GLA 4143  The European Union
(3-0) 3 hours credit. Prerequisite: GLA 1013 or POL 1013.
This course focuses on the historical, political, and intellectual sources of the European Union, the evolution of its institutions, and the effectiveness of its system of governance. Emphasis will be placed on the influence of regional integration on politics and democracy within Europe. The course will consider the construction of united Europe in the context of relations between the EU and member states, European institutions and citizens, and the EU and the world system of politics. (Same as POL 4143. Credit cannot be earned for both GLA 4143 and POL 4143.)

GLA 4203  Current Topics in Global Analysis
(3-0) 3 hours credit. Prerequisite: GLA 1013 or POL 1013.
An organized course offering the opportunity for specialized study of topics in such areas as domestic security planning, politics of national defense budgets and products, terrorism, arms transfers and controls, natural disaster preparedness, peace making, nuclear weapons proliferation and negotiations, international trade agreements and policies, national security economics, and civil liberties controversies. (Formerly POL 4203. Credit cannot be earned for both GLA 4203 and POL 4203.)

GLA 4911-3  Independent Study
1 to 3 hours credit.

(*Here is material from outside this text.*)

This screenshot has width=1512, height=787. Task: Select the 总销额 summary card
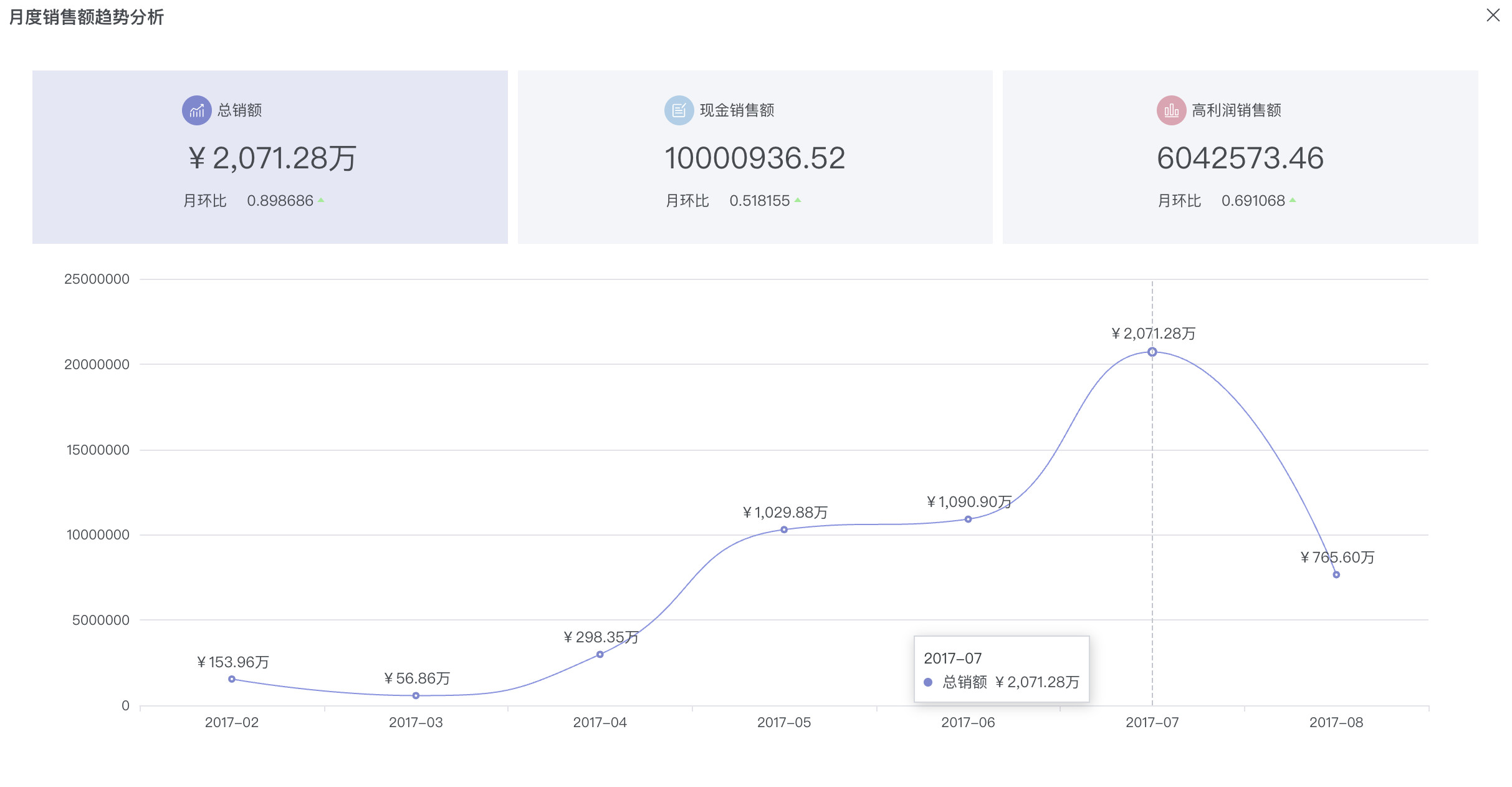(x=270, y=157)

Prerequisites: GLA 1013 and Independent Study Course Form signed by the instructor, the student’s advisor, the Department Chair, and the Dean of the College of Liberal and Fine Arts.
Independent reading, research, discussion, and/or writing under the direction of a faculty member. May be repeated for credit, but not more than 6 semester credit hours of independent study, regardless of discipline, will apply to a bachelor’s degree.

GLA 4933,6  Internship in Global Affairs
3 or 6 hours credit. Prerequisites: GLA 1013 and consent of the internship coordinator and Department Chair.
Supervised experience relevant to global affairs within selected community and national organizations. A maximum of 6 semester credit hours may be earned through the internship.

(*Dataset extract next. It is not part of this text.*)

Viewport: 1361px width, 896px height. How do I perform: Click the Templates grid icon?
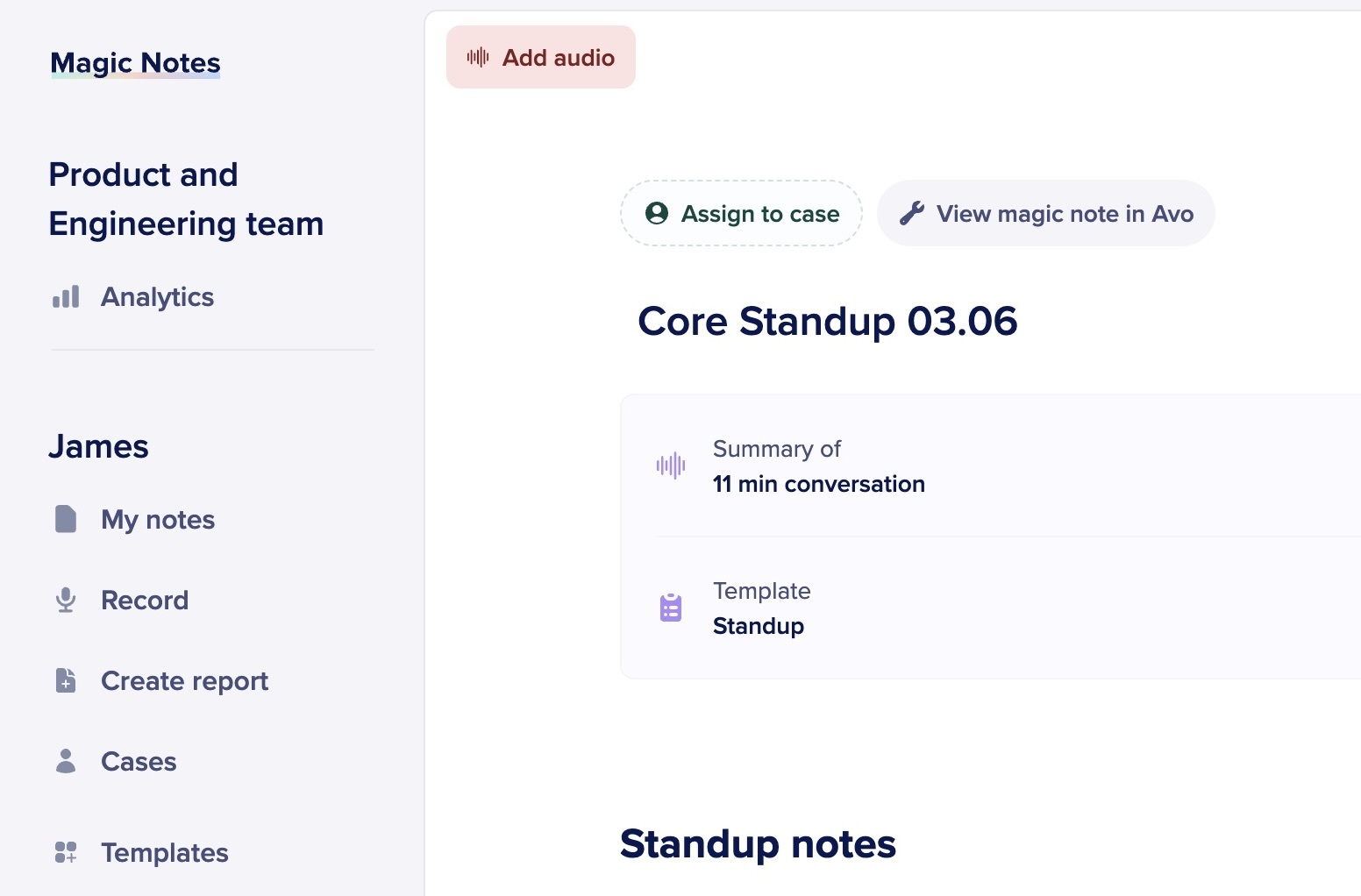point(66,852)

GLA 4953  Special Studies in Global Affairs
(3-0) 3 hours credit. Prerequisite: GLA 1013.
An organized course offering the opportunity for specialized study not normally or not often available as part of the regular course offerings. Special Studies may be repeated for credit when topics vary, but not more than 6 semester credit hours, regardless of discipline, will apply to a bachelor’s degree.

GLA 4973  Seminar in Global Affairs
(3-0) 3 hours credit. Prerequisite: GLA 1013.
The opportunity for an intensive study of a selected topic. Primary emphasis on supervised research on various aspects of the topic. May be repeated for credit when topics vary, up to an additional 3 credits. Enrollment limited to juniors and seniors majoring in Global Affairs.

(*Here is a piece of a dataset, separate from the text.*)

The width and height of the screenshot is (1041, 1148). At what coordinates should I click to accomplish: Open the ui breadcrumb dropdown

GLA 4983  Research Practicum
3 hours credit. Prerequisites: GLA 1013 and permission in writing (form available) of the instructor, the student’s advisor, and the Department Chair.
The practicum provides students with the opportunity to focus on a specific research issue having practical applications in global affairs. Students participate in hands-on research experience on the issue in a collective research environment. Potential research may be related to the Social Research Lab or Study Abroad programs.

GLA 4993  Honors Thesis
3 hours credit. Prerequisites: A minimum grade point average of 3.0 at UTSA, a 3.5 grade point average in the major, and recommendation by a member of the Political Science and Geography faculty.
Supervised research and preparation of an honors thesis. May be repeated once with advisor’s approval. Students who are approved will enroll in the appropriate honors thesis courses during their final two semesters at UTSA. To earn honors, the thesis must be passed by an Honors Committee that will be formed with the recommending faculty and another faculty member. Students interested in enrolling should contact the Department Undergraduate Advisor of Record for additional information.